My shoulders fold into myself. “My grandparents have him. They’ve had him all along. He was a visit away. I was so angry I wanted no part of my dad. I knew me visiting my grandparents was a big deal for him. He’s always made sure I knew where we came from even though I was born an American. My son was just a plane ride from me. And apparently, he knows his grandfather, but he doesn’t know his own parents. I don’t know how to feel. In ways I feel betrayed by my own family. In others, I feel thankful that it turned out this way. I’m also just sad. We missed so much of his life. I needed a breather to absorb it all.”
He pulls away from me and the door opens, his foot stepping down on the pavement for him to immediately get out. I watch him round the front of the sedan we’re in, wondering what he’s doing. When he opens the driver’s side door and squats before me, I get my answer.
My body starts to turn from him pulling on my leg so that I’ll face him, and he grabs my left hand in his right, playing with the diamond ring he slid on my finger the night of my birthday. “Baby, I know all of this is a lot to take in. I’m having a hard time adjusting to it all too, and I can’t even imagine the depth of how hard it could be had I went through the parts you did . . .”
I wrap my right hand around his neck and play with the ends of his hair. “There’s a but coming, isn’t there?”
He brings my hand toward him, kissing the finger holding my promise of forever to him. “There’s always a but. I was raised to look at the positive in every situation, despite how difficult it can sometimes be. Things can always be worse. He could be with a family we don’t know. He could be legally someone else’s, making us have to take leaps and bounds to even look at him. I’m not trying to downplay what you went through, because Gabby, no one would ever understand how this feels without going through it. I know it’s hard, and it’s going to be a huge adjustment for us, and especially for him. Not only will he be completely changing his living arrangement but the people he lives with too. Then, to top it off, he’s going to have a brother or sister, but . . .” A tear falls down his face. “We’re getting him. From here on out we’re going to raise our son. We will just have to make up for all the time we lost by giving him extra hugs, making sure he never goes to sleep without knowing we love him, and never taking for granted that at the time it mattered the most, your dad had a heart.”
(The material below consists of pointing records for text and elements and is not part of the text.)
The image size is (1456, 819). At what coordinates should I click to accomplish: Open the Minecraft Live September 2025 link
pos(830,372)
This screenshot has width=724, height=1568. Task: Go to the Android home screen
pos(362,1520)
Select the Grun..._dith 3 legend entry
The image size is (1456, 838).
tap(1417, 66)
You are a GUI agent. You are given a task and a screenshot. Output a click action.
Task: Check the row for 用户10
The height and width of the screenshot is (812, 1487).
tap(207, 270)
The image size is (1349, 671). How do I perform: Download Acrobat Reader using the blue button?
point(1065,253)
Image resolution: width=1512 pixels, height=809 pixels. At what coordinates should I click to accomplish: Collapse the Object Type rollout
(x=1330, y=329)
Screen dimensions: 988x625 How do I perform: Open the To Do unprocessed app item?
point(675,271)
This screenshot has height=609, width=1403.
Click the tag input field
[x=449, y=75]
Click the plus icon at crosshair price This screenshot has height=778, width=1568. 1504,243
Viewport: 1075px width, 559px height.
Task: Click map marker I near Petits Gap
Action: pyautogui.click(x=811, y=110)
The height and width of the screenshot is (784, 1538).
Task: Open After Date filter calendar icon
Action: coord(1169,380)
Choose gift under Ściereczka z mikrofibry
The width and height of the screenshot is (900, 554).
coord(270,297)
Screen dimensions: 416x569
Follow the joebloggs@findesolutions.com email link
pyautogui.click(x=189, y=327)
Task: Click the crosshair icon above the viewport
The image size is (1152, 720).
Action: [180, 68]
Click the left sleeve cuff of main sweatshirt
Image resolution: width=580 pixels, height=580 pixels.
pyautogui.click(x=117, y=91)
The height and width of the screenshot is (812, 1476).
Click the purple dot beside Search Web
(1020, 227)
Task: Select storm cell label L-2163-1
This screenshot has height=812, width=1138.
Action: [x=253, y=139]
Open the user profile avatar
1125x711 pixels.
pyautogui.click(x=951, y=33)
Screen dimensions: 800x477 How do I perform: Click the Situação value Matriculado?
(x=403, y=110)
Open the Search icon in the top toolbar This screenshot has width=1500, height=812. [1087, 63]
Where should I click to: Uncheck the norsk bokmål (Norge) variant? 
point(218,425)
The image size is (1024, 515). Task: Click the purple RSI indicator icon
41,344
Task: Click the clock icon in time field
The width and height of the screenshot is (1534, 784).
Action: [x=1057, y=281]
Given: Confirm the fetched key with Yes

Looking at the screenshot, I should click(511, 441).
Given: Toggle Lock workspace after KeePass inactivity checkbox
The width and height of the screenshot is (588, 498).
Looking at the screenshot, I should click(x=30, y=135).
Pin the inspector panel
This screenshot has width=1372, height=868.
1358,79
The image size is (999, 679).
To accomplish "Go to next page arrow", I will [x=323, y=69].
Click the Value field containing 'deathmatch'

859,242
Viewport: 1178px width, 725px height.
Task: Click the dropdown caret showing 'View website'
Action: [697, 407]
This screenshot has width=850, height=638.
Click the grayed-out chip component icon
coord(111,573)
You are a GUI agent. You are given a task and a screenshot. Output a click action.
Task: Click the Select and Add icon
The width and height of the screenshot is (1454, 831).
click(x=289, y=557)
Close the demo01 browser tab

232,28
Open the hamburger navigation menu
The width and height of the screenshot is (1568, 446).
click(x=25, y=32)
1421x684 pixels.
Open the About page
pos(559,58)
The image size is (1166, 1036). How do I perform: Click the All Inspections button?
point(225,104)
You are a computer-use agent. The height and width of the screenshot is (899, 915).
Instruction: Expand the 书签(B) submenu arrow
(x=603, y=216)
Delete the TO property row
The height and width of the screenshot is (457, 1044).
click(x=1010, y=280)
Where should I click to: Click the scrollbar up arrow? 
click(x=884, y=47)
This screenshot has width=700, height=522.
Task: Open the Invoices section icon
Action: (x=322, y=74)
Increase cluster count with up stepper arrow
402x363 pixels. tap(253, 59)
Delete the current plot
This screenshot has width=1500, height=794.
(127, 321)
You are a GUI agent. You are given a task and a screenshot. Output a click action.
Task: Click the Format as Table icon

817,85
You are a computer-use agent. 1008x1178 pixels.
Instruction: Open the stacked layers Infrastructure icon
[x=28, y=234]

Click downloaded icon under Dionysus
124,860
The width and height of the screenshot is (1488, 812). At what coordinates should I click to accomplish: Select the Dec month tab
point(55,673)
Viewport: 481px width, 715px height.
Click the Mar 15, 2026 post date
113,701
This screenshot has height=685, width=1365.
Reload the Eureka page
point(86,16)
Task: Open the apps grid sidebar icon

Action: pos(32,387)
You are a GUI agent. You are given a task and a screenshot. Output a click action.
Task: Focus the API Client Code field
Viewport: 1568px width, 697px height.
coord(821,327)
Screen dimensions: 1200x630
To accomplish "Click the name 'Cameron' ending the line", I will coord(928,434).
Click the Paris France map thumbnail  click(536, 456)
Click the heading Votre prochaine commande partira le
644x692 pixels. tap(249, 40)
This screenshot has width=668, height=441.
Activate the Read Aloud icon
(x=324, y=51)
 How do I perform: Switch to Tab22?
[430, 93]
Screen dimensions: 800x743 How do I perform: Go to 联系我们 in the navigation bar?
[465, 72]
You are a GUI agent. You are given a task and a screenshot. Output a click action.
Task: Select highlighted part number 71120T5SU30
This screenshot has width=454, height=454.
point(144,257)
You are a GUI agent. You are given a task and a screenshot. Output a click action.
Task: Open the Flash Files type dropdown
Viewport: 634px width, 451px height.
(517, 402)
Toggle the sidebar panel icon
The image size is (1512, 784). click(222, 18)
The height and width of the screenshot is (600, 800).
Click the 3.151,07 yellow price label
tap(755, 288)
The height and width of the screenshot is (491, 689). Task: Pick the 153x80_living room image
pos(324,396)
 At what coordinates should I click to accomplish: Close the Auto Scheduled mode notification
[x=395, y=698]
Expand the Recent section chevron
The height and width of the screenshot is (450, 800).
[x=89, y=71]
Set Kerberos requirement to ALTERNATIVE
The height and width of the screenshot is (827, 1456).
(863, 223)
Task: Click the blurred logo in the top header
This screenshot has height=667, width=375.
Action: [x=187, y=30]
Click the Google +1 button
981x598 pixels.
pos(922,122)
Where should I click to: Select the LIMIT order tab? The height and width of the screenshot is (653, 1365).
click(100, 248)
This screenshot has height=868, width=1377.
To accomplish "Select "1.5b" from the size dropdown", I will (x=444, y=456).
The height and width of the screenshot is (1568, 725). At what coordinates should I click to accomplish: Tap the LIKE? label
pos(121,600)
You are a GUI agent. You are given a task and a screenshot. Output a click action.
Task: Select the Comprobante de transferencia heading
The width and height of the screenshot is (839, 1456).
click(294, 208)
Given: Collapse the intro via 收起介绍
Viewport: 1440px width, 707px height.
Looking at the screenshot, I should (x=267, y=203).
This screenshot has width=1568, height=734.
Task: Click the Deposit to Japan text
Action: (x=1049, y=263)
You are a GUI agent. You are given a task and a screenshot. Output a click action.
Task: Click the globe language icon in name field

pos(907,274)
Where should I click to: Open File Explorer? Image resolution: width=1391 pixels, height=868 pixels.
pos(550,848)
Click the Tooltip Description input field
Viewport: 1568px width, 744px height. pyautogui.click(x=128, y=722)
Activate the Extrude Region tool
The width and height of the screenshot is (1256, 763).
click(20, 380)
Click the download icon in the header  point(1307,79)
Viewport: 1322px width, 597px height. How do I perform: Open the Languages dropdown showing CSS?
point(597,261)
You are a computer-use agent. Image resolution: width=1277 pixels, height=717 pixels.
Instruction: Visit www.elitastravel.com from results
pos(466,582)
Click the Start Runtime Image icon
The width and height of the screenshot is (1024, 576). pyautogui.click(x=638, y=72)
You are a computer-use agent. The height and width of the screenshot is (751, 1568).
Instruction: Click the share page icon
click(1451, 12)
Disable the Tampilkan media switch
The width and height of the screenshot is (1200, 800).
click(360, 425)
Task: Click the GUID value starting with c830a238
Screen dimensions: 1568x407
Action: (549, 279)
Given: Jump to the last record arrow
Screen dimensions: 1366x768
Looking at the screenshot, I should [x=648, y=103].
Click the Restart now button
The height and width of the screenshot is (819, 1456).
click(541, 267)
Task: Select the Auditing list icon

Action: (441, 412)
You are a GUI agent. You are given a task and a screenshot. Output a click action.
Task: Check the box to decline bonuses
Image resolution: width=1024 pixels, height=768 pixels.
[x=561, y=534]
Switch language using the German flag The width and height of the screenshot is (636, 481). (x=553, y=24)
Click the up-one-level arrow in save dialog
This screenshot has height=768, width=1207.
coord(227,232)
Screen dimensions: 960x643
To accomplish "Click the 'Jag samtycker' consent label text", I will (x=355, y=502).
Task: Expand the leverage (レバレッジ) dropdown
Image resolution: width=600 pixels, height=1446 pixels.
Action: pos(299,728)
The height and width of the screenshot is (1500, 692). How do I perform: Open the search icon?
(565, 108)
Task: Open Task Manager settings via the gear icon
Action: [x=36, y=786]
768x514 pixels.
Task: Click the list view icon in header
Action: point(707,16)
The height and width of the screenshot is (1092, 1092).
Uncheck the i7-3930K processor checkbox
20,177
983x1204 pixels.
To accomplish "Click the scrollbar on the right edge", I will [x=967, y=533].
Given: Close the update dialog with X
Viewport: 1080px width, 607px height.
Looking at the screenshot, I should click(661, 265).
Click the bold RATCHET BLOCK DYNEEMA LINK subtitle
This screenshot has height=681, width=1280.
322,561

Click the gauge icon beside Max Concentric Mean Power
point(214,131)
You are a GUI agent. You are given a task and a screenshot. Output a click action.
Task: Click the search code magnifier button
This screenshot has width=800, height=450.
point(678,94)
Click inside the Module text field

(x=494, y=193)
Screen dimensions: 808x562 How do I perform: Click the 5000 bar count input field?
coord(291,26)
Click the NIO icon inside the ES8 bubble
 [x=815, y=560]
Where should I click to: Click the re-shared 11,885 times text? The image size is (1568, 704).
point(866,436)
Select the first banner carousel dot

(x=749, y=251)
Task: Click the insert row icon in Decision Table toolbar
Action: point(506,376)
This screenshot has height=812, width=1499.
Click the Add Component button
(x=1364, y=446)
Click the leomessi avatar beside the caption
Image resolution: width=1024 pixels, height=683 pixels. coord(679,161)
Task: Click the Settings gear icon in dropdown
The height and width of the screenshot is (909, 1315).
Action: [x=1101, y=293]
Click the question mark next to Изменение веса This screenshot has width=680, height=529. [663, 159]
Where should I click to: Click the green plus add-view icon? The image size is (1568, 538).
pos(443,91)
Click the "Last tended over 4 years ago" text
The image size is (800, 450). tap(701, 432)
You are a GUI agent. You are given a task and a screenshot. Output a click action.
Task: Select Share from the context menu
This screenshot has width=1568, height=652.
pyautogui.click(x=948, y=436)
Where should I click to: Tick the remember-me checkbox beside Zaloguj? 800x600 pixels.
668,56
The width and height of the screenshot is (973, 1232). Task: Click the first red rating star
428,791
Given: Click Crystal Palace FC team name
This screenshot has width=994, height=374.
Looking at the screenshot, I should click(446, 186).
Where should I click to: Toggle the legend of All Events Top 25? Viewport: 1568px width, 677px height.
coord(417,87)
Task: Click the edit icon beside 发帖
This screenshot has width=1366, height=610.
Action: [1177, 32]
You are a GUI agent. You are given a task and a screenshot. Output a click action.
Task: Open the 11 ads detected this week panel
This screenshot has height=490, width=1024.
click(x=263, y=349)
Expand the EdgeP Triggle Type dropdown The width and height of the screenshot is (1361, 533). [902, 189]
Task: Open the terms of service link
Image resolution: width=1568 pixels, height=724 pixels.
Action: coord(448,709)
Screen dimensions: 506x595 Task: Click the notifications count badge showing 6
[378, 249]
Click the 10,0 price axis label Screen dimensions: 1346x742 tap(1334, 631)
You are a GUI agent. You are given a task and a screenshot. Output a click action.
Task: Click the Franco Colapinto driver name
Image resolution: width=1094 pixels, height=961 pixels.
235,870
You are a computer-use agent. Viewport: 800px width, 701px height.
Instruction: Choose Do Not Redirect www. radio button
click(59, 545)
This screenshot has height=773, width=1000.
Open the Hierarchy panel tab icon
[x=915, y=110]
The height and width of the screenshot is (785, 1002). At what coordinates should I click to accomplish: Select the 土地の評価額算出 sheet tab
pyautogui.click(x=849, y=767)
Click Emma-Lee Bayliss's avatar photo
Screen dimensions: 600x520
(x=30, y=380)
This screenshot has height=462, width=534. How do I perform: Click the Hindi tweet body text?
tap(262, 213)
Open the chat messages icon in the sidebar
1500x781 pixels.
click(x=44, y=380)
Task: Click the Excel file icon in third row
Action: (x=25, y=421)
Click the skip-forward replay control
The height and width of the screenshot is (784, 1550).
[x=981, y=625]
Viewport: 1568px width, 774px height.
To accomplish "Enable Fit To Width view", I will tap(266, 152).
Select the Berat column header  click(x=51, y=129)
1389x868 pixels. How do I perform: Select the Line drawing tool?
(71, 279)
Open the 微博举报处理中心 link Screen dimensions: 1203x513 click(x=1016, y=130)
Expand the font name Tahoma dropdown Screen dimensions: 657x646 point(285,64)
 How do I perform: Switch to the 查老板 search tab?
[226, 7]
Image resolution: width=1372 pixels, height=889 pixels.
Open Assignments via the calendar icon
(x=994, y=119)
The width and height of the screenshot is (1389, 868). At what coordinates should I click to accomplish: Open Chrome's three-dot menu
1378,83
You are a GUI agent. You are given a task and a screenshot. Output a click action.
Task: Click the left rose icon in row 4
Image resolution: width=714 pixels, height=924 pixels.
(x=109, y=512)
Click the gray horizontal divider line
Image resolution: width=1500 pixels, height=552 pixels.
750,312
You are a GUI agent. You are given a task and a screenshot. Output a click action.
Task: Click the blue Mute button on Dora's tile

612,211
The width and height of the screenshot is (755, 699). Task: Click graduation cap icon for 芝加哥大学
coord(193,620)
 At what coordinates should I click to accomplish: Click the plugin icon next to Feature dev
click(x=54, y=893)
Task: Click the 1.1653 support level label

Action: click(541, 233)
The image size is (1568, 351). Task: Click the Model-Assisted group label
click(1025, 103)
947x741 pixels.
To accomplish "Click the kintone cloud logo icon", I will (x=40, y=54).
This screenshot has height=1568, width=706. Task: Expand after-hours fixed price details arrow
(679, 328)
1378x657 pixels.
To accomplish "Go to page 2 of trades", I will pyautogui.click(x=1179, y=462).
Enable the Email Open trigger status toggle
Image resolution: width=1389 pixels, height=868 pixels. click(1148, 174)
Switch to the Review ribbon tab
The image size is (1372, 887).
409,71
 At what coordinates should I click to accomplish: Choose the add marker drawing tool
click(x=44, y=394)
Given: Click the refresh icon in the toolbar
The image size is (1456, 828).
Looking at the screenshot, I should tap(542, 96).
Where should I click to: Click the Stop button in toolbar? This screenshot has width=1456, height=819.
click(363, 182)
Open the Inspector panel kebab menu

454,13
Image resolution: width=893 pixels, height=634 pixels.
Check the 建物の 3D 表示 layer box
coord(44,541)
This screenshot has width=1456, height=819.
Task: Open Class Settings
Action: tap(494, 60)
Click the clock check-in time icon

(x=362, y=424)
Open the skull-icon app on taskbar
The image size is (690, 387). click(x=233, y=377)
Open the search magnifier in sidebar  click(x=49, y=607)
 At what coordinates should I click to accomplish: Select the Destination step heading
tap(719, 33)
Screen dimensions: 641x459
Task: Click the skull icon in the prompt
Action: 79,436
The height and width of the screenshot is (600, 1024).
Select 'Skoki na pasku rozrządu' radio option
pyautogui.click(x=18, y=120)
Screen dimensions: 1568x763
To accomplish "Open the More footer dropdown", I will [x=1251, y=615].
I take a deep breath. “You’re always right.”
“I’m rarely right, but I am right about this.”
Something occurs to me, making my heart race. “What if he doesn’t want to come with us? I don’t know that I can leave him a second time, even if he wanted to stay.”
“I don’t know, baby. I think for a lot of it we’re just going to have to trust God. He’s steered us this far. I’ll believe ‘til the day I die that you walking in the multipurpose building that day we were practicing was because of him. Had you not met Konnor, the rest would have likely never fallen into place.”
“You’ll always be my voice of reason.”
“And you’ll always be the love of my life.”